Keywords: easy tuna noodle casserole, tuna and noodle casserole, how to make tuna noodle casserole, tuna noodle bake
This Classic Tuna Noodle Casserole looks so perfect! Definitely a must try!
★★★★★
I never liked tuna noodle casserole as a kid, but I love it as an adult! This recipe looks awesome!

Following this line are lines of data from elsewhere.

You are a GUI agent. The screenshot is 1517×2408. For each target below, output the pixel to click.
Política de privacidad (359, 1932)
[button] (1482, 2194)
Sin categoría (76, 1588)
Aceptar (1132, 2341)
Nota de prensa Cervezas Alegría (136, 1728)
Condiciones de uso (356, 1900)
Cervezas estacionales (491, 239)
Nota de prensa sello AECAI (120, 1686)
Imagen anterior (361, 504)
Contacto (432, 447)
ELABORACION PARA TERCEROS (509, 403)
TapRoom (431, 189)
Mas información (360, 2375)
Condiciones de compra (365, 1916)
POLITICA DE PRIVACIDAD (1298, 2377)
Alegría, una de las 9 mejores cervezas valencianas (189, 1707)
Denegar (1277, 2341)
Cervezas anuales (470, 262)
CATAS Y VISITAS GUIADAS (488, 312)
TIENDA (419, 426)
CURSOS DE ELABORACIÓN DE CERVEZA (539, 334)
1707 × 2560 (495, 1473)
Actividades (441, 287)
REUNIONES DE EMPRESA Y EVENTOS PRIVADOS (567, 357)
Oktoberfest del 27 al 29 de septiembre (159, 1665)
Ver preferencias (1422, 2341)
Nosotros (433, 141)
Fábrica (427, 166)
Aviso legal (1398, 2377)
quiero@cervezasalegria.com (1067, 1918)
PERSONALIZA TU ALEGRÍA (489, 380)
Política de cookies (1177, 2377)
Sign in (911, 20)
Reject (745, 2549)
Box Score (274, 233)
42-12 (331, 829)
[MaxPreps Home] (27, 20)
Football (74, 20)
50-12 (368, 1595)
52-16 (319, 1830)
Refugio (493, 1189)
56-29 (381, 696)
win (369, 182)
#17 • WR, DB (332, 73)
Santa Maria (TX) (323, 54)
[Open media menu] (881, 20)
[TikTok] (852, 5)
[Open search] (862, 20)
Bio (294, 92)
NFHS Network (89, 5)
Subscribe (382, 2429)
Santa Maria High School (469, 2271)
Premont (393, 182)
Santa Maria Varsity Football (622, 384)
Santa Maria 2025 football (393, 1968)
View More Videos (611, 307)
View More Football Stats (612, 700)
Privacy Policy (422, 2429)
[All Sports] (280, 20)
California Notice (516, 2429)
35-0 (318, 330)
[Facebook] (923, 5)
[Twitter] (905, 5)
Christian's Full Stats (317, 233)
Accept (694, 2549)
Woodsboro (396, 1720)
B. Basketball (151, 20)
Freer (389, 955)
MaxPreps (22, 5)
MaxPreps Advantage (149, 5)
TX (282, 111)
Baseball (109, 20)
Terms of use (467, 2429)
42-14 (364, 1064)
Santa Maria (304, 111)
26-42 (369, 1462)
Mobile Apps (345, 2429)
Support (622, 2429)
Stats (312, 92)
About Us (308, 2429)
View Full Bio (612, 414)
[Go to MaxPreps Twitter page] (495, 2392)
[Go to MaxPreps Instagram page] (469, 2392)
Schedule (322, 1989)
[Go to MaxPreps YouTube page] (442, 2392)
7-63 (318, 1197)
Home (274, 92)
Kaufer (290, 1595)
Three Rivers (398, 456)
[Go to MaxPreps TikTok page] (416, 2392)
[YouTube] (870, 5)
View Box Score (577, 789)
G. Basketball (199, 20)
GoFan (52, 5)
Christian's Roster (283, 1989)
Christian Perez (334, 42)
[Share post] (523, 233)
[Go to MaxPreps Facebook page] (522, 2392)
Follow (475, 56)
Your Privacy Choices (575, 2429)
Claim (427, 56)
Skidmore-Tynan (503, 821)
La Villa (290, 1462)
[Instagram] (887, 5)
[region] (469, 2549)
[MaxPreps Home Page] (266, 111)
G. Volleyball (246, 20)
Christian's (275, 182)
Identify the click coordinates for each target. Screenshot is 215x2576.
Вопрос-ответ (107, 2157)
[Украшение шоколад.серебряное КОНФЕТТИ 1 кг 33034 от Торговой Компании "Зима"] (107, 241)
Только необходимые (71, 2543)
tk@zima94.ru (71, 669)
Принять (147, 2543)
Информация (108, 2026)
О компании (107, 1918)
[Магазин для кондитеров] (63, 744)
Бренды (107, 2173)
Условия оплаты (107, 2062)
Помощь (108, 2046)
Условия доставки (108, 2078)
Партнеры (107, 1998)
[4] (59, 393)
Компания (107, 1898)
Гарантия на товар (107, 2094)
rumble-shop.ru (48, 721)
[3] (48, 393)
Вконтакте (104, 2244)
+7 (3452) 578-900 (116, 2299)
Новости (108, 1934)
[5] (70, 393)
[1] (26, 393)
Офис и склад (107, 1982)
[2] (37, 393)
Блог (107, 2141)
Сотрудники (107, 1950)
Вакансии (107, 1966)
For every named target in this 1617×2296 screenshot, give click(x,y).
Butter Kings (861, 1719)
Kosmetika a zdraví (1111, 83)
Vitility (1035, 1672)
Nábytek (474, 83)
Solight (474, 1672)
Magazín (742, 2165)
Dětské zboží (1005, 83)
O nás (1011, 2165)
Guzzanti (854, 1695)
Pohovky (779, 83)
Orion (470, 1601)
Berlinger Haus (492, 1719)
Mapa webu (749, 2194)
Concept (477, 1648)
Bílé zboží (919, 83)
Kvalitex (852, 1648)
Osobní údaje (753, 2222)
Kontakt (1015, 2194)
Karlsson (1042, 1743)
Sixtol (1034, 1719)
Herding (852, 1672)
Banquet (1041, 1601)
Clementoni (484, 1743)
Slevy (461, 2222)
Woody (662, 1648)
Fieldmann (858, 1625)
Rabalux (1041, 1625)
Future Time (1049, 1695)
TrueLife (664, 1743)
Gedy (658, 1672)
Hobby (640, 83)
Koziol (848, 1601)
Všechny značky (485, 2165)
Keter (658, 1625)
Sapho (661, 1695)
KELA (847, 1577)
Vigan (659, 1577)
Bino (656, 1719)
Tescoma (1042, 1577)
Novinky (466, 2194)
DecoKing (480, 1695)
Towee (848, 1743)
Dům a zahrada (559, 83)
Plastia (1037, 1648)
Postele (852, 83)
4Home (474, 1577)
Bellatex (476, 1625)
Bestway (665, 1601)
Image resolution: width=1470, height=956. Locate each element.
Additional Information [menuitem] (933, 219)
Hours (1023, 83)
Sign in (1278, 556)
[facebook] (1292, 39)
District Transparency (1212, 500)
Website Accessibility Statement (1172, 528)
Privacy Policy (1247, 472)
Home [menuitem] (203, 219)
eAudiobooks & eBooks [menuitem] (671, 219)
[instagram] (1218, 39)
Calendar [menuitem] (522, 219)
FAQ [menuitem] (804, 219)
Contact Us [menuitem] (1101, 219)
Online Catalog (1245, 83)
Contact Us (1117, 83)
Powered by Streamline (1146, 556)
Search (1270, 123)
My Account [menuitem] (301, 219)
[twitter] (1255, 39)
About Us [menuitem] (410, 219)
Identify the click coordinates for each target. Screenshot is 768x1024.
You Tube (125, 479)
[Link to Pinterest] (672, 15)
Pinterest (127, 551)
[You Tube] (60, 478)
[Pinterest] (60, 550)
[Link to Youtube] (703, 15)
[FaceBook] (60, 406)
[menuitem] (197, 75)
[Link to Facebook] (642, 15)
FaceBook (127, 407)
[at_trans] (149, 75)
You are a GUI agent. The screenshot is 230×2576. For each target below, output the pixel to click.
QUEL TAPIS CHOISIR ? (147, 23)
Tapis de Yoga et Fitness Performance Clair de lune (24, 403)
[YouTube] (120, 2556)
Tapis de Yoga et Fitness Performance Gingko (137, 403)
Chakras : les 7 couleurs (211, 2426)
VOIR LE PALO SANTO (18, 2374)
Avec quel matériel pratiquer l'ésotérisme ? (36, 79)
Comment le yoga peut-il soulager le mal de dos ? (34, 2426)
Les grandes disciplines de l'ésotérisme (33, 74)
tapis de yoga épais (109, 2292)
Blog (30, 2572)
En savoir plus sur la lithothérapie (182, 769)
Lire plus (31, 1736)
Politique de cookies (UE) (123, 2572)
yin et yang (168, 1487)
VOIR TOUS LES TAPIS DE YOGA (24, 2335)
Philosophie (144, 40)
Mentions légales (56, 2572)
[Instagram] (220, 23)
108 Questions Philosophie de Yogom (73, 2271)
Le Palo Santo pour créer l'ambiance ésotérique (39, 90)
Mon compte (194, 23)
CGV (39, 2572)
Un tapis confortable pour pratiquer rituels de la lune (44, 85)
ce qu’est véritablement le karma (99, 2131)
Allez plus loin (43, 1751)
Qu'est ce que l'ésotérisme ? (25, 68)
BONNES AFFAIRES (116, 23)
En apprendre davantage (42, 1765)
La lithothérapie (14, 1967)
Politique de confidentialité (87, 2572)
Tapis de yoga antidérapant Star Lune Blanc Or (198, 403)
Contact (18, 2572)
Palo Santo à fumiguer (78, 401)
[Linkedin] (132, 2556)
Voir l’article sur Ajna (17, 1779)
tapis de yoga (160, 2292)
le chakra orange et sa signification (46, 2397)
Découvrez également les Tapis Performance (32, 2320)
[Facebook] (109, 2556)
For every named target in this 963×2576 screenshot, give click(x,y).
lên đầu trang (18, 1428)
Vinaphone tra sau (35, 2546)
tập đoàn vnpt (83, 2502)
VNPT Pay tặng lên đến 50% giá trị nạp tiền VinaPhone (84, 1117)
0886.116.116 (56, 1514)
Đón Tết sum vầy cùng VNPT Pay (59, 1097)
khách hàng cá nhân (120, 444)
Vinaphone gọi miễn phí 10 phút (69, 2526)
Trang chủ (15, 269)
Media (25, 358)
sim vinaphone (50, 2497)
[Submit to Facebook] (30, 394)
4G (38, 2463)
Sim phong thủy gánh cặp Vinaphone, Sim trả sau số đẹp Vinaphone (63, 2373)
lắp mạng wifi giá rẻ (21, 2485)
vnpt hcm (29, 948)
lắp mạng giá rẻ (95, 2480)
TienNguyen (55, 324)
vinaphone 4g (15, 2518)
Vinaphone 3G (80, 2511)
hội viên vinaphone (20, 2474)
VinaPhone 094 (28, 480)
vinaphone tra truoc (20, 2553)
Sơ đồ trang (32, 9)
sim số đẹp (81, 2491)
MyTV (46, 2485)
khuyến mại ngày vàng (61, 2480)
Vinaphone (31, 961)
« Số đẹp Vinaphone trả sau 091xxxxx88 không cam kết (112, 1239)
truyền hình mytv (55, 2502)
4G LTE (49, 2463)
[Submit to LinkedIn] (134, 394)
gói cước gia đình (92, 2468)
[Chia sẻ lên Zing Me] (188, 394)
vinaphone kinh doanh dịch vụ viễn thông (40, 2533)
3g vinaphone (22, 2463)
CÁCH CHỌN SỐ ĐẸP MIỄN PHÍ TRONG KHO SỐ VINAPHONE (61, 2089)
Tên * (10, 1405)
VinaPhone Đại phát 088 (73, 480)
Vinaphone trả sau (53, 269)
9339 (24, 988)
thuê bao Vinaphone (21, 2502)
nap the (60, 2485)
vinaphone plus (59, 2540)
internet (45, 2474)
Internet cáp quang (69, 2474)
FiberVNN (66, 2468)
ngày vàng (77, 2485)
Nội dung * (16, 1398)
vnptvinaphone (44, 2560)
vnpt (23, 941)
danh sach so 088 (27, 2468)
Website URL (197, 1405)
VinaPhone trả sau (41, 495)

Gave this a try for dinner last night and it didn’t disappoint! Easily, a new family favorite!
★★★★★
I am drooling over this casserole! It looks so inviting!
★★★★★
Yum! I love everything about thi tuna caserole, especially the bread crumb topping! A perfect weeknight recipe!
★★★★★
Tried this recipe and it was so delicious. Before this I’d never used tuna in a dish like this before and I was wondering if I would like it. Turned out so good!
★★★★★
Such a classic dish and I love that you make this sauce from scratch!
★★★★★
I haven’t had tuna in awhile, but my mouth is watering looking at your casserole! I’m definitely saving this dish for when I get tuna, I know it’ll be delicious!
★★★★★
Looks so good! Can’t wait to try this one.
★★★★★
Classic childhood comfort food. Such an easy and tasty dinner recipe!
★★★★★
A classic. Loving how this tuna casserole is looking. So easy and tasty. Can’t wait to make it!
★★★★★
This recipe is easy to make gluten-free, using gluten-free noodles and skipping the bread crumbs! A classic!
★★★★★
Oh, my…this looks so hearty. A real comfort food indeed,
★★★★★
A classic dish that I never get tired of making! Even my picky eaters like this!
★★★★★
I love the fact that this uses a fresh sauce instead of the canned condensed soup. This is definitely a repeater recipe I will make again and again!
★★★★★
This is always our go to for easy comfort food. So hearty and delicious.
★★★★★
I love making this casserole for a quick family dinner. Everyone always loves it!
★★★★★
We love this recipe and it is delicious and pure comfort food, we make it often!
★★★★★
Making this week with your freezer instructions so I can use it for my weekly meal plan later this month. Can’t wait to try it!
★★★★★
Yum! We love noodle dishes here and I can’t wait to make this! My family is going to love this recipe! So excited!
★★★★★
This tuna noodle casserole is always a hit at our house!
★★★★★
I agree with you, everything tastes better with homemade sauce instead of canned soup! A perfect family weeknight dinner!